The Mudcat Café TM
Thread #89103   Message #2640472
Posted By: Jerry Rasmussen
25-May-09 - 11:33 AM
Thread Name: Sitting At The Kitchen Table
Subject: RE: Sitting At The Kitchen Table
I look for Woody every day I go on the Riverwalk. He's a short, thin man who walks with a slight list to the left and he's there every day. It doesn't make any difference whether it's raining or snowing, bitter cold or blistering hot. You can count on Woody.

Today is Memorial Day and while I was on my walk, I called my friend Joe Evans to thank him for serving our country. Joe was in the Navy during the second World War. Not surprisingly, Joe wasn't home. Even though he'll turn 85 the day after tomorrow, you can't keep him down. He's probably driving someone to the airport.

When I saw Woody coming toward me motoring along the Riverwalk, I called out a greeting to him. "Hey, Woody! How you doin' today?" "I'm doing fine," he said. Woody is always doing fine. "Hey Woody, were you in the service?" "Yes I was. I was in Korea," he responded. "I'm thanking everyone who has served our country, I said. "I just want people to know that I appreciate what they did." And the floodgates opened.

Woody is usually a man of few words. While we've come to know each other a little when we meet on our morning walk, the conversations are always brief and sunny. This morning it wasn't just the dark clouds overhead that dampened the spirits of the day. It was old memories, restoked.

"I was in Korea for 12 months." Woody said. "Most of the other guys were sent home after ten months, but I never complained so they kept me there a couple extra months. I was pissed off, but I never said anything." Woody is still pissed off. As he talked he became very agitated. "It was hard staying alive, just because of the weather," He said. "It was winter and it was freezing cold. We like to froze to death." I told him about my friend, Jerry Rau, who served in Korea and brought it home with him. I met Jerry many years after the war, and he was still fighting it. He wrote a powerful song, and a book of the same title: "Knocking on the Devil's Door." When I told Woody, he understood what Jerry was talking about. Jerry was a young, idealistic kid, probably much like Woody was back in those days. The war knocked the stuffings out of Jerry, along with most of his idealism.

"I watch on the news how stressed out the soldiers are in Iraq and Afghanistan," I said. And Woody got angrier. "They never should send those guys back for a second tour of duty, he said," his voice rising. "Do they have any idea what they've gone through?" I had clearly touched an old wound, and Woody was back remembering how he felt after he came home from Korea.

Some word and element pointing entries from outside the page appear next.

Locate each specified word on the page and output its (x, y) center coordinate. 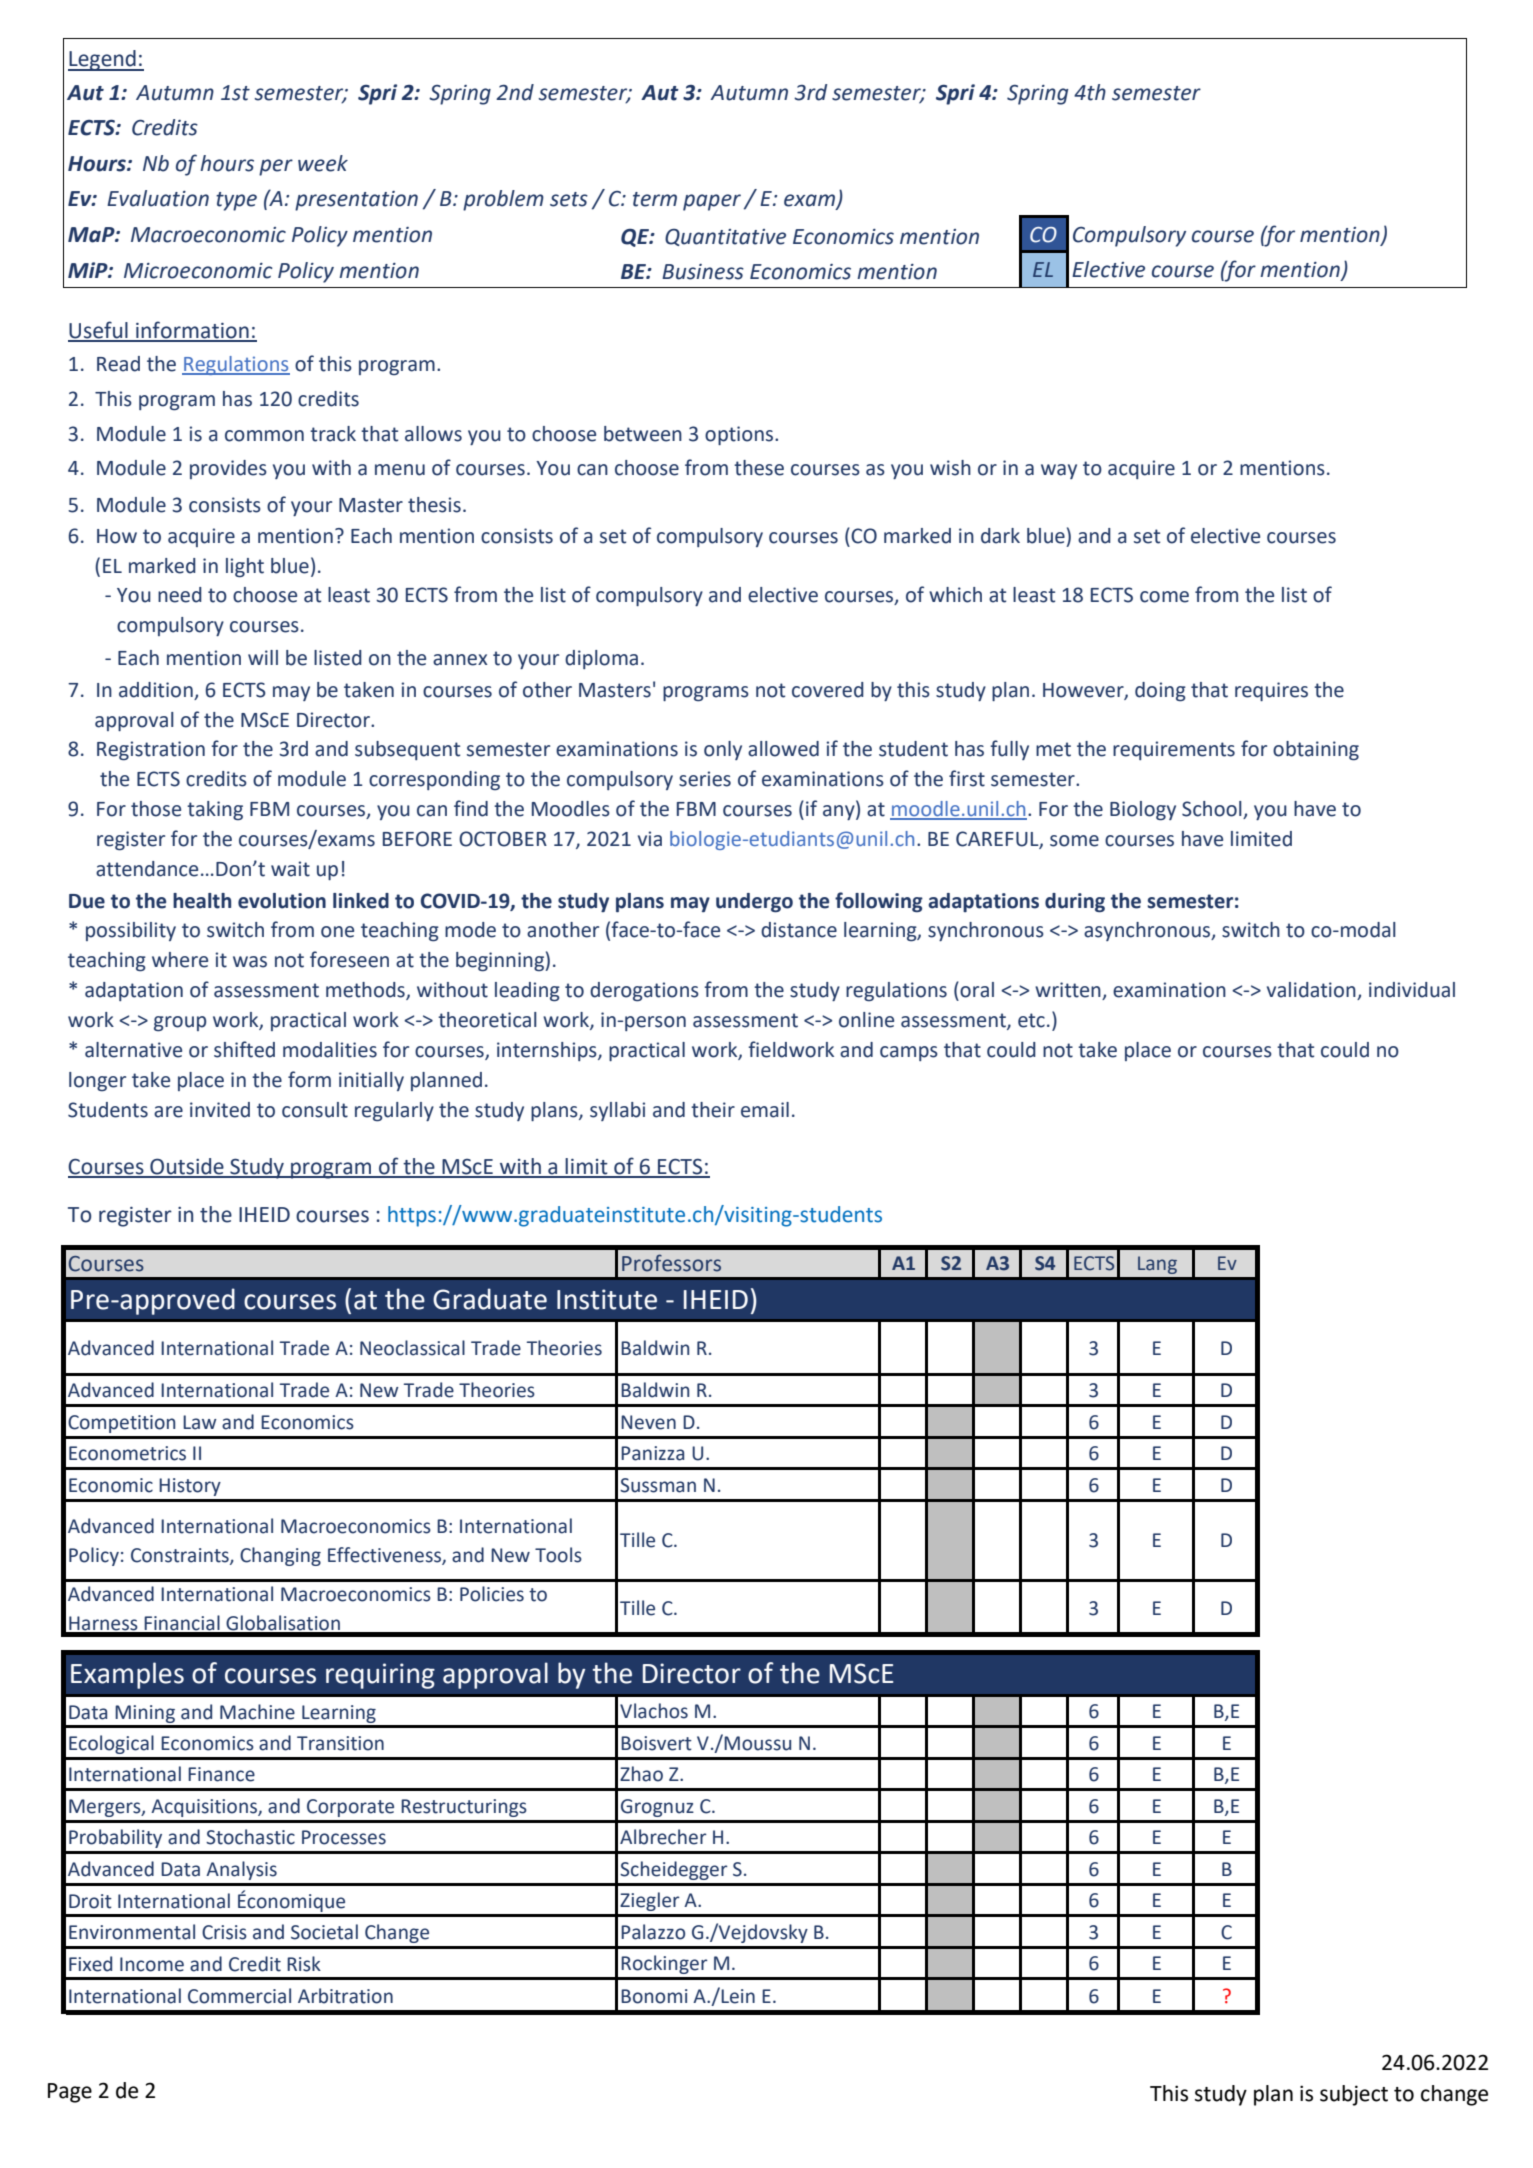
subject (1354, 2095)
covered (828, 690)
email (765, 1110)
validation (1312, 991)
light (245, 568)
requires (1271, 691)
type (236, 201)
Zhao (641, 1774)
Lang (1157, 1265)
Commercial (239, 1996)
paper (712, 202)
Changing (280, 1556)
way (1059, 471)
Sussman (658, 1485)
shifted (244, 1049)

As I told Woody, My father was too young for the First World War and too old for the Second. I was too young for the Korean War and too old for the Vietnam War. My sons were too old for the Middle East War, and even though my oldest son Gideon was in the Air Force for two years, he never left the country. We've been pacifists by coincidence. We don't know the pain that people carry deep in their hearts from their action in past wars, but for me, I am thankful for the sacrifice they've made. You don't have to understand something to appreciate it.